Выбрать главу

— Из боевой декорации?

Ответом ему было общее недоуменное молчание.

— Меня вы можете не бояться, — сообщил неожиданный гость. — Там, — он ткнул большим пальцем через плечо, — сейчас пустыня.

После этого вновь прибывший начал деловито отряхиваться от снега. Нервы у него, похоже, были такими же цельнометаллическими, как и его пародийное оружие.

— Хороший у вас домик, — заметил он как бы между прочим в процессе отряхивания. — На Перекрестке сработан?

Окружающие продолжали молчать, наблюдая за гостем, в большинстве своем — растерянно: пришелец вел себя так, будто выходил только что из дому на пять минут до ветру, а теперь вот опять вернулся. Террористы, не дожидаясь разрешения Петра, уже опустили оружие, как видно, ощутив его явную в данном случае неуместность. Петр тоже убрал в карман свой лазерник, после чего подал наконец голос, причем также довольно дружелюбно.

— Послушай, парень, что это за местность? — спросил он. — Мы здесь в первый раз.

— Я тоже, — усмехнулся, поднимая голову, назвавшийся Кики Занозой.

Михаилу паренек нравился с каждым мгновением все больше, хотя нес пока какую-то околесицу, пусть и на чистом русском языке. Михаила, кстати, очень порадовало, что брат решил поговорить с русскоязычным аборигеном мирно, без запугиваний и угроз — не до конца еще, оказывается, озверел брат Петр в своей запредельной разведке.

— Ты не понял. — Петр почесал в подбородке, как бы размышляя, стоит ли открываться первому встречному, и наконец решился: — Мы из другой реальности.

Заноза еще раз пристально оглядел всю компанию.

— Люди из декорации, — произнес он, словно не веря в собственные слова. Потом, помолчав мгновение, качнул отрицательно головой и добавил: — Не может быть.

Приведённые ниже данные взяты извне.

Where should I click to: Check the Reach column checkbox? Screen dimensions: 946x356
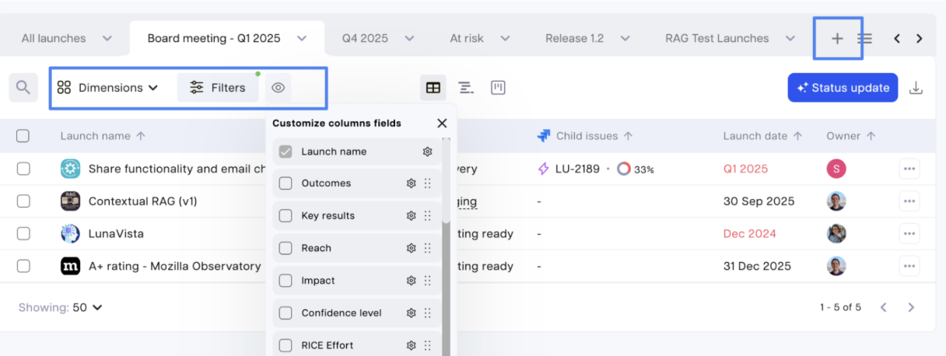tap(286, 249)

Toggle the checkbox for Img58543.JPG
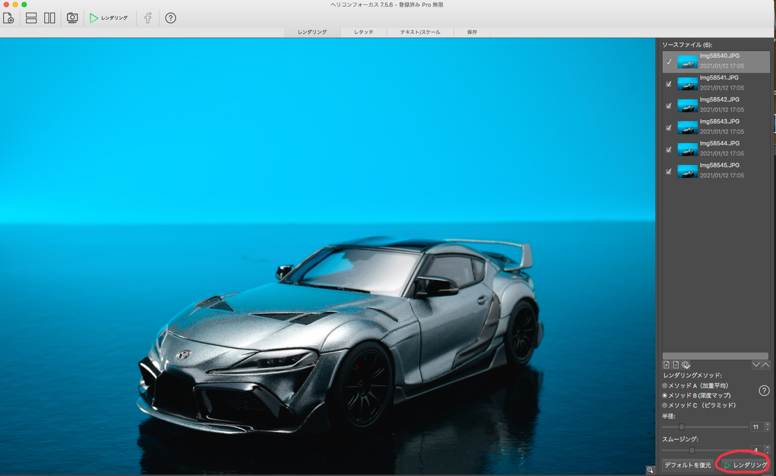[669, 128]
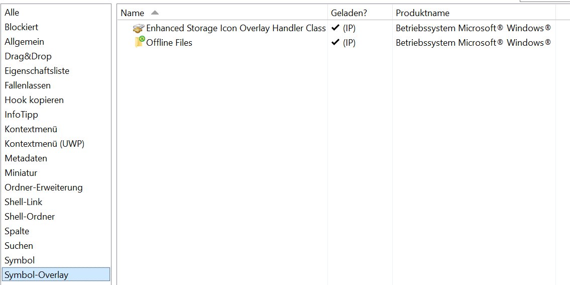Click the Produktname cell of Offline Files
This screenshot has width=570, height=285.
point(473,43)
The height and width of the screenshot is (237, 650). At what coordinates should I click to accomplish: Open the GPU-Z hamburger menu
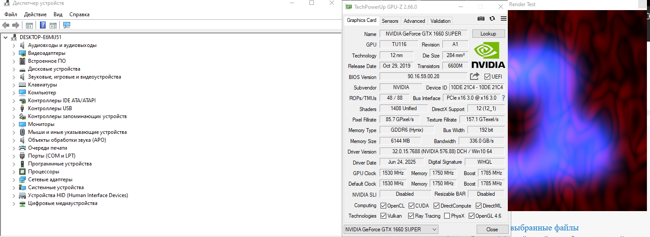(x=503, y=19)
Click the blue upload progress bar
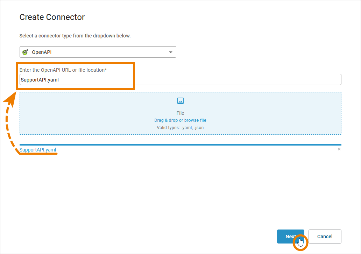 pos(180,144)
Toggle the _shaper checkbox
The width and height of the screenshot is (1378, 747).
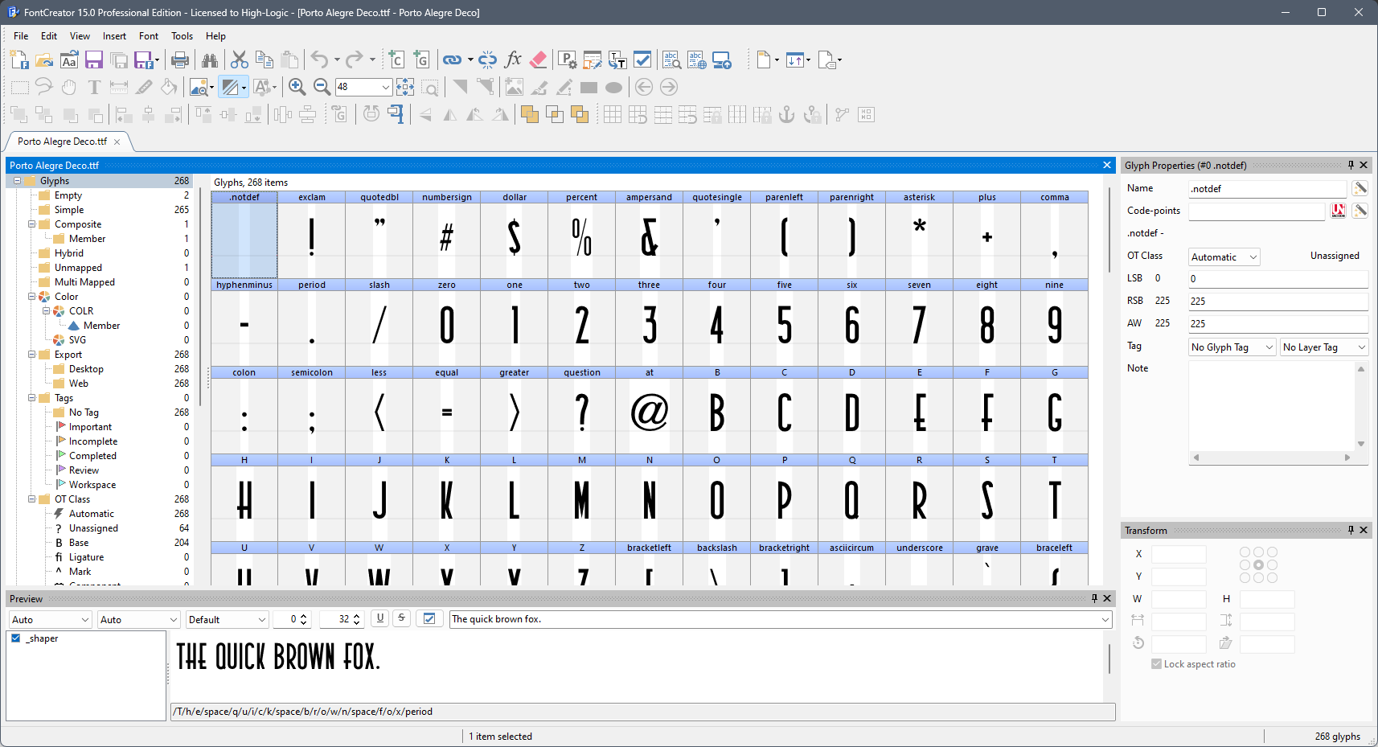15,638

Неизвестно, что собирался ответить на это Петр — скорее всего последняя фраза гостя окончательно похоронила мирные намерения штурмана, — но тут в разговор вступил Владимир Карриган и сразу внес в него если не полную ясность, то по крайней мере частичное взаимопонимание.

— Мы не с Перекрестка, — сказал он гостю на межгалактическом наречии. — У нас возникли проблемы в нашей реальности, и оттуда за нами, надо думать, скоро прибудет погоня. Ты должен помочь нам уйти.

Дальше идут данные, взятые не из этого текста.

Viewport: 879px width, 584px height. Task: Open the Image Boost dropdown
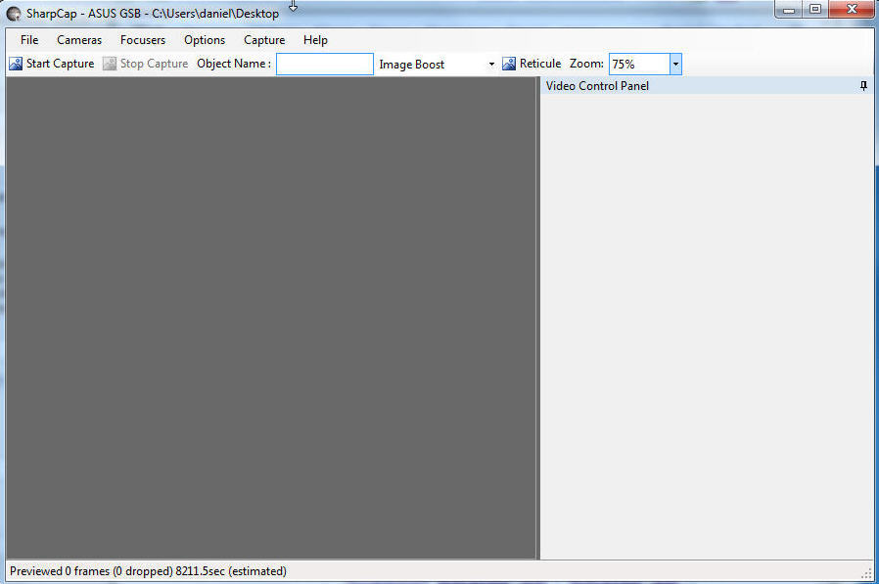(x=491, y=64)
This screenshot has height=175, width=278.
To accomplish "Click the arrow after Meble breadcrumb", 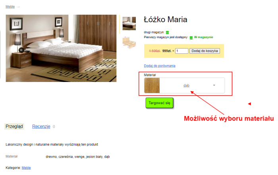I will [x=18, y=7].
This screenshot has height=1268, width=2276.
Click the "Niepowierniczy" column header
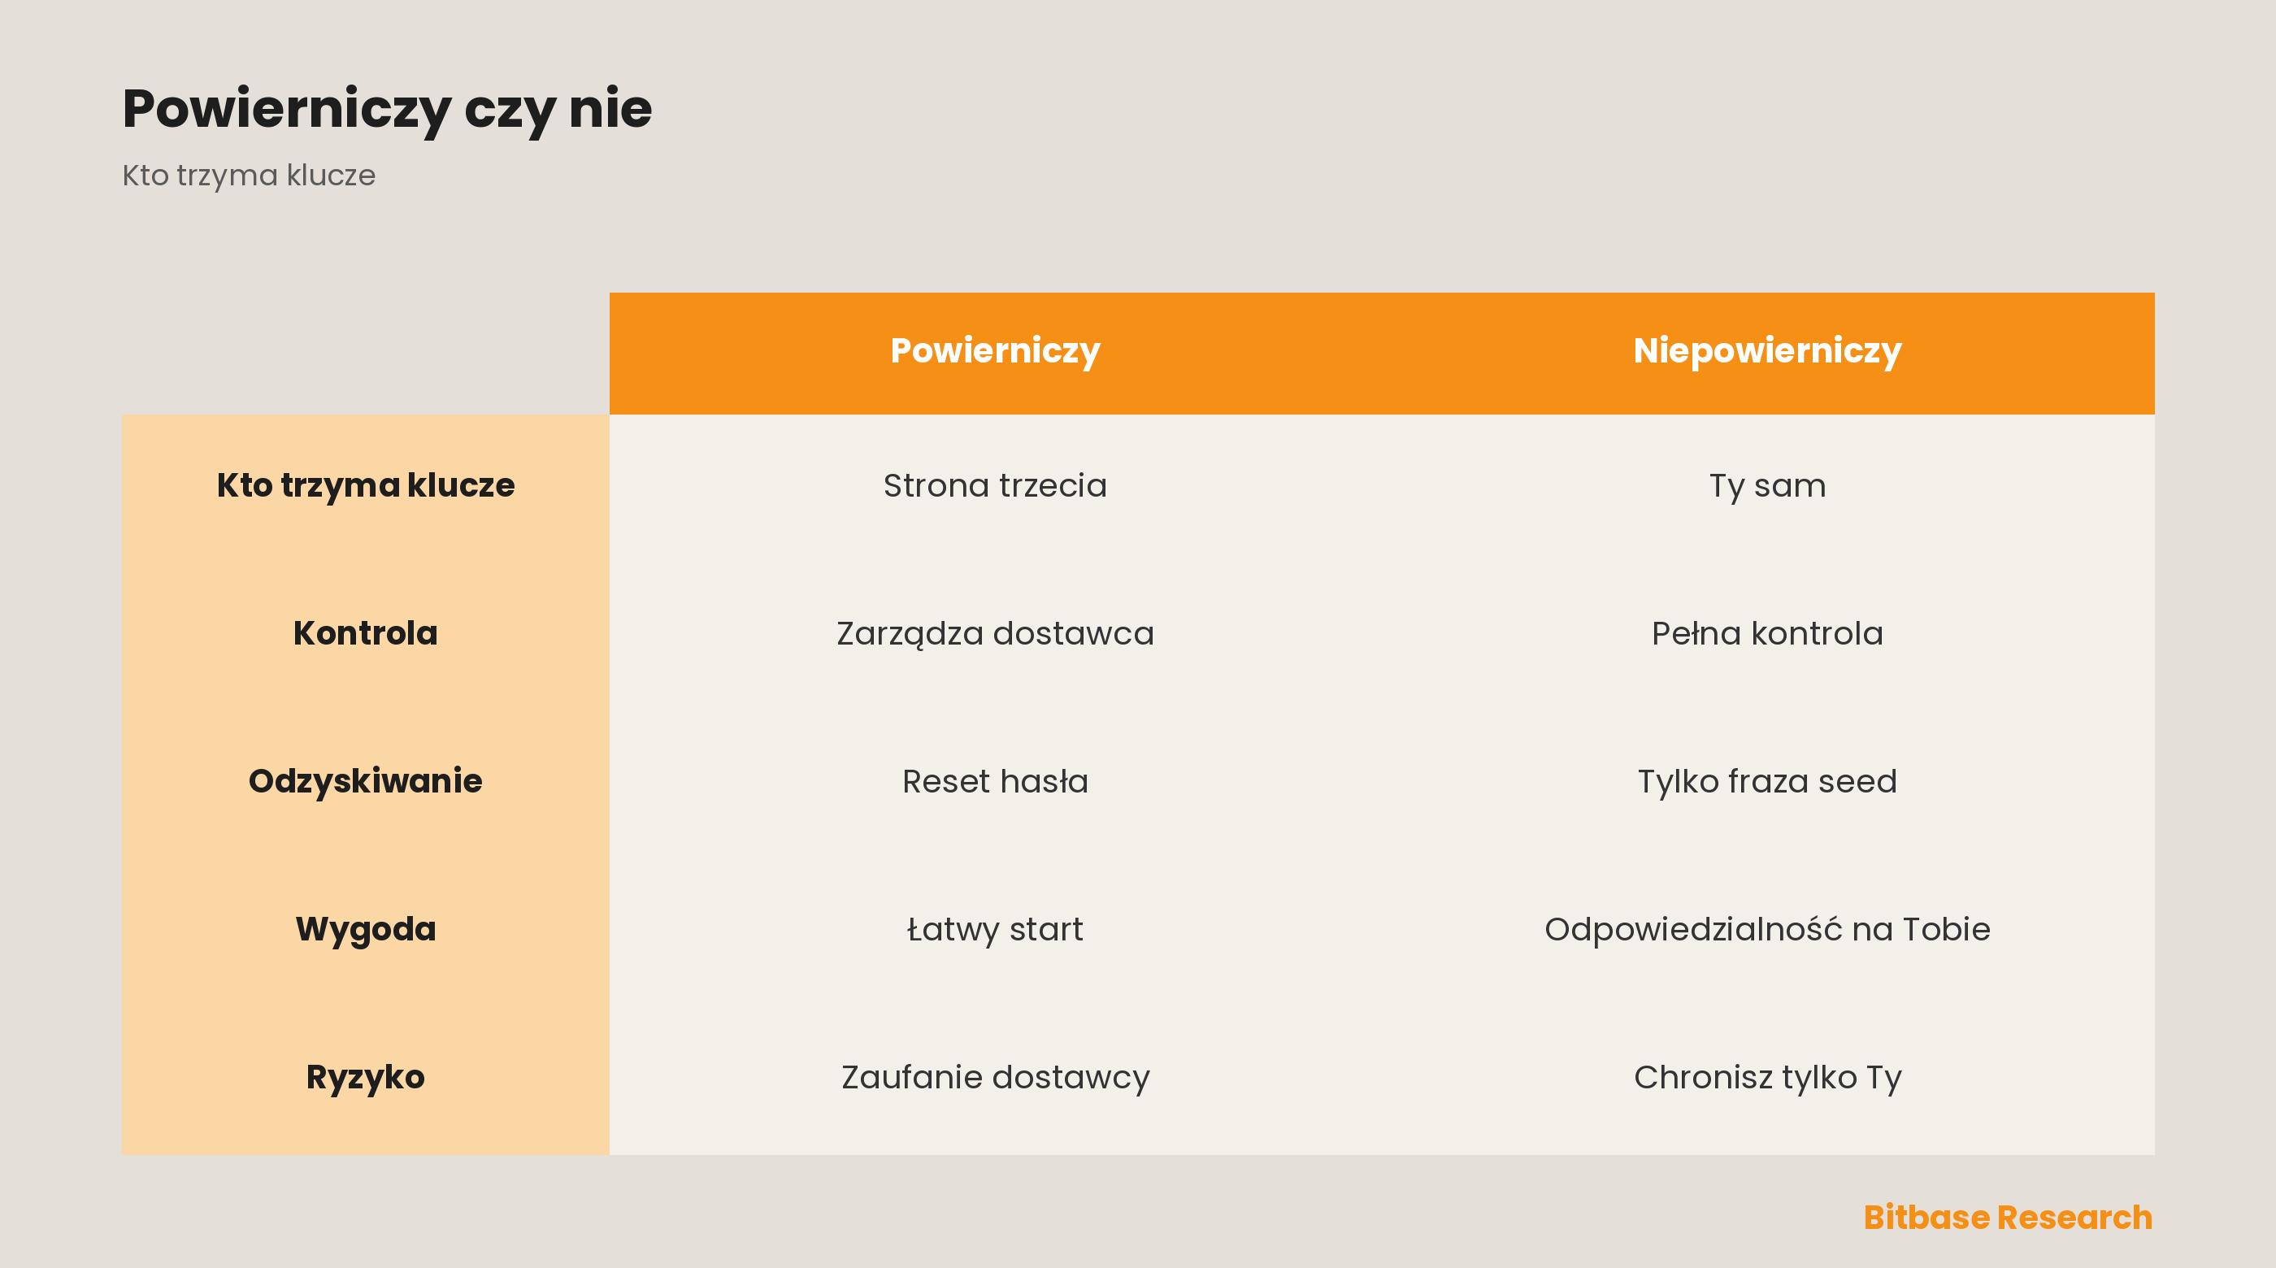pyautogui.click(x=1767, y=352)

Заноза пожал плечами и ответил на чистейшем межгалактическом:

— Но раз вы сами меняете декорации, да еще вместе с домом, то чем я-то могу вам помочь?..

— Наш Проводник может увести в другую реальность, но нам необходимо при этом оставаться на Перекрестке — здесь есть шанс затеряться в декорациях, а это под силу только тебе, Странник.

Заноза скептически хмыкнул и посмотрел на народ, мало что понимающий в беседе, но тем не менее со вниманием ждущий его ответа.

— Вообще-то я тут заперт, в этой паршивой Декорации, — поведал он. — Но если мне подсобит этот ваш Проводник, то попробовать можно.

— Подсобит, подсобит, — заверил его Петр, бросая на Михаила не слишком-то вдохновляющий взгляд.

— Тогда пошли, — обронил паренек, названный только что Карриганом Странником, и направился к двери, в которую только что вошел, с очевидным намерением выйти; похоже, что Заноза не мог или не хотел идти через пространства вместе с таким солидным (имея в виду размеры) помещением.

Все, не возражая, тронулись вслед за Странником, как вдруг от стойки донесся отчаянный вопль.

— А мой отель, как же мой отель!? — орал позабытый всеми гостеприимный хозяин заведения, заброшенного только что беспардонными преступниками в неизвестные миры. — Умоляю вас, верните сначала его на место! Я отказываюсь с вами идти!

Большинство не обратило никакого внимания на его пассивный, хоть и громкий протест, лишь оглянулся назад с некоторым состраданием Михаил, и Карриган, приостановившись у дверей, сказал хозяину:

— Вы, конечно, можете оставаться со своим отелем здесь, в пустыне. Но я все же советовал бы вам пойти вместе с нами.

— Ни! — За! — Что!!! — выкрикнул в ответ отважный хозяин «Донского орла». Однако, когда все посетители покинули отель и вышли в заснеженное поле, последним, за кем закрылась дверь с орлом, оказался Фредерик Афанасьевич, молчаливый и подавленный свалившейся на него нежданно-негаданно злой бедой. Но окружающим было теперь уж и вовсе не до его невидимых миру страданий.